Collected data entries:
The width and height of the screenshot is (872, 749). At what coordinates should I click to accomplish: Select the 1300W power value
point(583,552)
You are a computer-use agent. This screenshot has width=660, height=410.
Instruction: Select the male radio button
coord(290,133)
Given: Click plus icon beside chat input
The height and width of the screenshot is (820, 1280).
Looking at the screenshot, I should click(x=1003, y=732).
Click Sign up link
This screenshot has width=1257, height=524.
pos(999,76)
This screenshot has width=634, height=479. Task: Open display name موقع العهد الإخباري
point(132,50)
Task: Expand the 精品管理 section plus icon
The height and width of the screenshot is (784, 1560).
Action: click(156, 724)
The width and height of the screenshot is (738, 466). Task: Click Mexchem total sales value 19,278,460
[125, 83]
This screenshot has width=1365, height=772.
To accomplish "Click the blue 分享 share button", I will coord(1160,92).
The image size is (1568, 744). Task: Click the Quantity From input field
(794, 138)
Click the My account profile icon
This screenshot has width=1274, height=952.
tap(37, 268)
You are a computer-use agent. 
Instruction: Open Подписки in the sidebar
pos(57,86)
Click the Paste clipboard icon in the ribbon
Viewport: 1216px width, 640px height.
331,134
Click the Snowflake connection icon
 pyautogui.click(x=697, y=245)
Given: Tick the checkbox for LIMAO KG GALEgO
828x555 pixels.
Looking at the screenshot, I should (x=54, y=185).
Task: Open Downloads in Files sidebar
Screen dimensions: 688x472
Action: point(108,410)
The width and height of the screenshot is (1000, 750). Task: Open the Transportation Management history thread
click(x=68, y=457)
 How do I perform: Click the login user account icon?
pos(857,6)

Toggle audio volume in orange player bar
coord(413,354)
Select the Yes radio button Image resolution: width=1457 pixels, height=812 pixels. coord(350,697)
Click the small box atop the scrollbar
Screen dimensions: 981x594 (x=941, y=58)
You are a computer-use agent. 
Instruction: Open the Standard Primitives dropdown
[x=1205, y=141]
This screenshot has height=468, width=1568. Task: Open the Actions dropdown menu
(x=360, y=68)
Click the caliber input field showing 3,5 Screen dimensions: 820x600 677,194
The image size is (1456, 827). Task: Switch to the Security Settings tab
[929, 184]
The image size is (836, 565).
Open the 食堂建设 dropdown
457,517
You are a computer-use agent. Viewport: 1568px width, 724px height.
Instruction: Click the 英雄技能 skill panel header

TASK DIRECTIONS | For this exercise, restate every record word for word.

RESPONSE BELOW |
The width and height of the screenshot is (872, 749). At what coordinates should I click to accomplish: Select the 1300W power value
point(583,552)
You are a computer-use agent. This screenshot has width=660, height=410.
Instruction: Select the male radio button
coord(290,133)
Given: Click plus icon beside chat input
The height and width of the screenshot is (820, 1280).
Looking at the screenshot, I should click(x=1003, y=732).
Click Sign up link
This screenshot has width=1257, height=524.
pos(999,76)
This screenshot has width=634, height=479. Task: Open display name موقع العهد الإخباري
point(132,50)
Task: Expand the 精品管理 section plus icon
The height and width of the screenshot is (784, 1560).
Action: click(156, 724)
The width and height of the screenshot is (738, 466). Task: Click Mexchem total sales value 19,278,460
[125, 83]
This screenshot has width=1365, height=772.
To accomplish "Click the blue 分享 share button", I will coord(1160,92).
The image size is (1568, 744). Task: Click the Quantity From input field
(794, 138)
Click the My account profile icon
This screenshot has width=1274, height=952.
tap(37, 268)
You are a computer-use agent. 
Instruction: Open Подписки in the sidebar
pos(57,86)
Click the Paste clipboard icon in the ribbon
Viewport: 1216px width, 640px height.
331,134
Click the Snowflake connection icon
 pyautogui.click(x=697, y=245)
Given: Tick the checkbox for LIMAO KG GALEgO
828x555 pixels.
Looking at the screenshot, I should (x=54, y=185).
Task: Open Downloads in Files sidebar
Screen dimensions: 688x472
Action: point(108,410)
The width and height of the screenshot is (1000, 750). Task: Open the Transportation Management history thread
click(x=68, y=457)
 How do I perform: Click the login user account icon?
pos(857,6)

Toggle audio volume in orange player bar
coord(413,354)
Select the Yes radio button Image resolution: width=1457 pixels, height=812 pixels. coord(350,697)
Click the small box atop the scrollbar
Screen dimensions: 981x594 (x=941, y=58)
You are a computer-use agent. 
Instruction: Open the Standard Primitives dropdown
[x=1205, y=141]
This screenshot has height=468, width=1568. Task: Open the Actions dropdown menu
(x=360, y=68)
Click the caliber input field showing 3,5 Screen dimensions: 820x600 677,194
The image size is (1456, 827). Task: Switch to the Security Settings tab
[929, 184]
The image size is (836, 565).
Open the 食堂建设 dropdown
457,517
You are a computer-use agent. Viewport: 1568px width, 724px height.
Instruction: Click the 英雄技能 skill panel header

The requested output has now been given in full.